Returning to the United States in 2008, Mrs. Vollmer took the opportunity to come to St. Maarten as a consultant to assist the Information Technology Services group at the American University of the Caribbean School of Medicine.”
“From 2011 to date she is the Manager of Information Technology Services at AUC. Cognizant of the rapid pace students live in, staying current with the changes is imperative by constantly bringing new technology into the classroom to aid in delivering AUC’s outstanding Curriculum. Her background in Engineering provided the foundational skills to address and work through some of the complex problems that the University is faced with and be innovative in creating solutions. AUC comprises a world-class simulation center and state-of-the-art classrooms, labs, and small group teaching spaces. Having a seat at the technology table provides the influence necessary to direct the development of a course of the school thereby meeting the needs of the students”.
“To significantly increase the voice of women in Technology, Mrs. Vollmer is adamant in her view that there needs to be inclusive work environments. Creating that inclusivity is up to those who work in these spaces. The AUC is part of a larger corporation – Adtalem Global Education which has a stated focus on diversity, equity and inclusion. Cathy is fortunate to work in an environment she is empowered and valued for her diversity. One of the ways Adtalem empowers women and the advancement of gender diversity is through the EDGE network. EDGE stands for Empowerment, Diversity, Growth, and Excellence. EDGE supports the enhanced career experience and advancement of women in the workforce and is a vibrant internal program promoting professional development and diversity. It’s a great model that could easily be adopted in other workplaces and at different scales”.
“Providing inspiration is key, in order to increasing the number of girls entering the fields of Science, Technology, Engineering, and Math. Creating opportunities for girls to see women working in the STEM fields first-hand allows them to imagine possibilities for themselves. As women and women leaders, no matter what field of work we are in, we can provide shadowing, mentoring, and apprenticeship opportunities to young girls and women stated Cathy Vollmer”.

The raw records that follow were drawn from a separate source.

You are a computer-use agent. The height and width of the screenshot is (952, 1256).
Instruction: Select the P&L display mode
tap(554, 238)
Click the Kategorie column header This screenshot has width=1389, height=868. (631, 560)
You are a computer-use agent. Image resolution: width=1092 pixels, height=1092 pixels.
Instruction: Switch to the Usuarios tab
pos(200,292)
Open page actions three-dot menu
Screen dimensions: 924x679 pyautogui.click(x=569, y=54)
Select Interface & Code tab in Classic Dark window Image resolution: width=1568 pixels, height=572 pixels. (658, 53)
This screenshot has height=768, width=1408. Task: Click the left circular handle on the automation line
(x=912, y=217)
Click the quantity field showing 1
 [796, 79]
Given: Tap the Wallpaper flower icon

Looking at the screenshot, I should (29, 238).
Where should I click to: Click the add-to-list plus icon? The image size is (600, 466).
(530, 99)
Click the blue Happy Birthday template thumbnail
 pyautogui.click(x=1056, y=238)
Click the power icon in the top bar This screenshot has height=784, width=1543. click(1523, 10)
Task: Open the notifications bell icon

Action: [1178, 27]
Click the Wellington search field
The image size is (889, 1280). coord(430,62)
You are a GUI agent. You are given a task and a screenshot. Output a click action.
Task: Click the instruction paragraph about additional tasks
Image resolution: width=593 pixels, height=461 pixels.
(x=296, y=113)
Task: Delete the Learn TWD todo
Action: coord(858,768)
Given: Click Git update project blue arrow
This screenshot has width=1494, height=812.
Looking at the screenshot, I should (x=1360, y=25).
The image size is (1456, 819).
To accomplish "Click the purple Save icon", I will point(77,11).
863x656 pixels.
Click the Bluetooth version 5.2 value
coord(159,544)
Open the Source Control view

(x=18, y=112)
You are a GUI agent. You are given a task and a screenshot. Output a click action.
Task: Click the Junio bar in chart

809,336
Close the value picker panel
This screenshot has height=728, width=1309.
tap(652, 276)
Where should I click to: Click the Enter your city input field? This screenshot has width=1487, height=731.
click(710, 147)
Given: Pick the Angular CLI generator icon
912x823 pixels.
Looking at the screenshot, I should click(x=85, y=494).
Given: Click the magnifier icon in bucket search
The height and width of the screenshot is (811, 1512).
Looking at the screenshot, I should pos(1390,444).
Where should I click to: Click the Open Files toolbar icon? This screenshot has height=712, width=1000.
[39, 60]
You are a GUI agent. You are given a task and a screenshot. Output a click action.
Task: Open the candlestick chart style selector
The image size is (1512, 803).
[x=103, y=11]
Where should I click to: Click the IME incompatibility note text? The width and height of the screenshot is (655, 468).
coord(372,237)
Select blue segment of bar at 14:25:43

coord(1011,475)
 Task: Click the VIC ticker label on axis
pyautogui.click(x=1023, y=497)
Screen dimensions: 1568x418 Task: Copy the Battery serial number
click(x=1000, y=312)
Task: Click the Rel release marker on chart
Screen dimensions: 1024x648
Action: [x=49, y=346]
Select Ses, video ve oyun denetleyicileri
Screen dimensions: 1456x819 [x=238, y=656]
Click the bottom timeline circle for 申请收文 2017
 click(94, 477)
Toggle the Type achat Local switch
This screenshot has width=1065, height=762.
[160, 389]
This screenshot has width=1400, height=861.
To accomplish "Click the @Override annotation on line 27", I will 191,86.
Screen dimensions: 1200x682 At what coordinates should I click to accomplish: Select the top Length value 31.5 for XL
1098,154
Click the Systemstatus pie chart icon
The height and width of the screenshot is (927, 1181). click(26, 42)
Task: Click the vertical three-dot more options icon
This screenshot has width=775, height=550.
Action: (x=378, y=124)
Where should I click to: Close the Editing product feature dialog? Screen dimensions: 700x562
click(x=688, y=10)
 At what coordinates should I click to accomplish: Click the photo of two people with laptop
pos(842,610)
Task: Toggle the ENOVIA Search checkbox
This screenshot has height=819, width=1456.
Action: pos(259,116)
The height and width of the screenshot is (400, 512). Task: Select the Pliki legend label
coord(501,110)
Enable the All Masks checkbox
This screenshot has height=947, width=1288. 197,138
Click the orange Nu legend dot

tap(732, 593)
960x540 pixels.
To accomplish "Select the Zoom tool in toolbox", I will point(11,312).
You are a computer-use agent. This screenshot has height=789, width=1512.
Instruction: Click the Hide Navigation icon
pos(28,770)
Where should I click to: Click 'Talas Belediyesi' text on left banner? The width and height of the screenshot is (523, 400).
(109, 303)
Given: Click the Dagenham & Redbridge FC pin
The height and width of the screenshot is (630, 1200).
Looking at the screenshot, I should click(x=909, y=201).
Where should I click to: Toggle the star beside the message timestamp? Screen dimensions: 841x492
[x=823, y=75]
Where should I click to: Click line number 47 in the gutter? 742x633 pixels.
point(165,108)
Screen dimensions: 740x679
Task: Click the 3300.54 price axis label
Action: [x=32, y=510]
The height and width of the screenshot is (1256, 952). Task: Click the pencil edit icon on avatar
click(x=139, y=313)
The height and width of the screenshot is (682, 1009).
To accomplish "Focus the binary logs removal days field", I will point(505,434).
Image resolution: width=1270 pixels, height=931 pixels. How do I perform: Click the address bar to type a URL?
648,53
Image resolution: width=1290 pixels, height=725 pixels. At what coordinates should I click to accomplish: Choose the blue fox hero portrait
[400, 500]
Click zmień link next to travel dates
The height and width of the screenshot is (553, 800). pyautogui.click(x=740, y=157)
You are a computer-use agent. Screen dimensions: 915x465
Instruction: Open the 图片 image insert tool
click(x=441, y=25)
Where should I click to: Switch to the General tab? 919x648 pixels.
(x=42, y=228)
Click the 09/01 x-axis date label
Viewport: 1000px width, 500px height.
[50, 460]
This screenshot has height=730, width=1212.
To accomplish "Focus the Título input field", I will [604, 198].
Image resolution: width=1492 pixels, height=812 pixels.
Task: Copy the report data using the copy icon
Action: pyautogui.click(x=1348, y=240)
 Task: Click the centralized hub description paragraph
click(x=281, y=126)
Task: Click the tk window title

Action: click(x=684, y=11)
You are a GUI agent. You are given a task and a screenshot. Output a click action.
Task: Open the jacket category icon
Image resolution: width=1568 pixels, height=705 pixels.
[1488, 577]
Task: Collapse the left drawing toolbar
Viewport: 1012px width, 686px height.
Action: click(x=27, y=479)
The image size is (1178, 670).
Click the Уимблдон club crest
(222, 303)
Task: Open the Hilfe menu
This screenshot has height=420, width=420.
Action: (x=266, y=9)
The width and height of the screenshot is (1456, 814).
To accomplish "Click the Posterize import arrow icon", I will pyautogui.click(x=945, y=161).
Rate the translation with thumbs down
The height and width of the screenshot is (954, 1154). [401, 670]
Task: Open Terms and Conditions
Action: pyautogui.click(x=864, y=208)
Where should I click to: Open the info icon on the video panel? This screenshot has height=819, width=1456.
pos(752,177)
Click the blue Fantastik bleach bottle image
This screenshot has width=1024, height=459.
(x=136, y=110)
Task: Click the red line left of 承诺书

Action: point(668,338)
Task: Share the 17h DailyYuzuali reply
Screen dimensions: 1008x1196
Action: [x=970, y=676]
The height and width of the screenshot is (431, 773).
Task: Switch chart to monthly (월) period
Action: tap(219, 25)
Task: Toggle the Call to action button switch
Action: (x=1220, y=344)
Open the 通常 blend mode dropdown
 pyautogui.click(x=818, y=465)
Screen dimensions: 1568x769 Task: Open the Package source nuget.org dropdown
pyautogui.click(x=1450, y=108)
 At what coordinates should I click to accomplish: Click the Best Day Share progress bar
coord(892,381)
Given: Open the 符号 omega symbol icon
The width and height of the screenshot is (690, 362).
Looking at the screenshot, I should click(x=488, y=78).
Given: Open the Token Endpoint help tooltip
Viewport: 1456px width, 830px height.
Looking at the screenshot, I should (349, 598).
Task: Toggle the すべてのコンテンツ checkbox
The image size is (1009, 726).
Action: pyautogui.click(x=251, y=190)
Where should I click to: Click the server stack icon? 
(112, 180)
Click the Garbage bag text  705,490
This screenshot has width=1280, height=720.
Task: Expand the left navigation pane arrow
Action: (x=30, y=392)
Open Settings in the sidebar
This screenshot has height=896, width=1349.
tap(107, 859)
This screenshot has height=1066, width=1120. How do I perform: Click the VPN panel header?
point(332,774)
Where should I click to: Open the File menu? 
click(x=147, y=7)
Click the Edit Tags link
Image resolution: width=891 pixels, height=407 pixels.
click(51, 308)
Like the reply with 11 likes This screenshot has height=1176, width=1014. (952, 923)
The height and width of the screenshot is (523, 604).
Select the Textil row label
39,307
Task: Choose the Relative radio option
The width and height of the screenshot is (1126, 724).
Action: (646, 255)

“She continued by saying that along with inspiration, we must provide girls with the confidence that they can do the math, that they can be complex problem solvers, they can innovate and thrive in a technical field. Making a game of math and science, and providing safe spaces for girls to experiment and try their hand at designing and innovating is one way to build confidence”. Mrs. Vollmer gave an excellent example whereby each year chapters of the American Society of Mechanical Engineers hold Egg Drop Contests. In this contest students attempt to achieve what seems impossible – dropping raw eggs from a significant height, sometimes several stories, without breaking the eggs.
The objective is to inspire engineering thought and design. The lightest apparatus that protects the egg from breaking wins. “Peridot Foundation looks forward to accepting this challenge from Mrs. Vollmer and introducing this egg-drop science contest at schools in Sint Maarten, said Arrindell”.
“Cathy Vollmer concluded her address by sharing a report by the National Science Foundation that states that women only make up 28% of the workforce in science and engineering fields. Breaking down stereotypes and gender bias is possible by instilling confidence in girls so they believe that they too can be good at math and can be problem solvers through games and events designed to inspire engineering thought and design. When they enter the workforce as women, it is incumbent upon us ( women) to support them, mentor them, and nurture their professional development, so that they can be the inspiration for the next generation”
Gracita concludes: “Peridot Foundation salutes Cathy Vollmer for her leadership and encouragement to all girls and women who aspire to study, work and excel in the field of innovation and technology for the advancement of humanity”.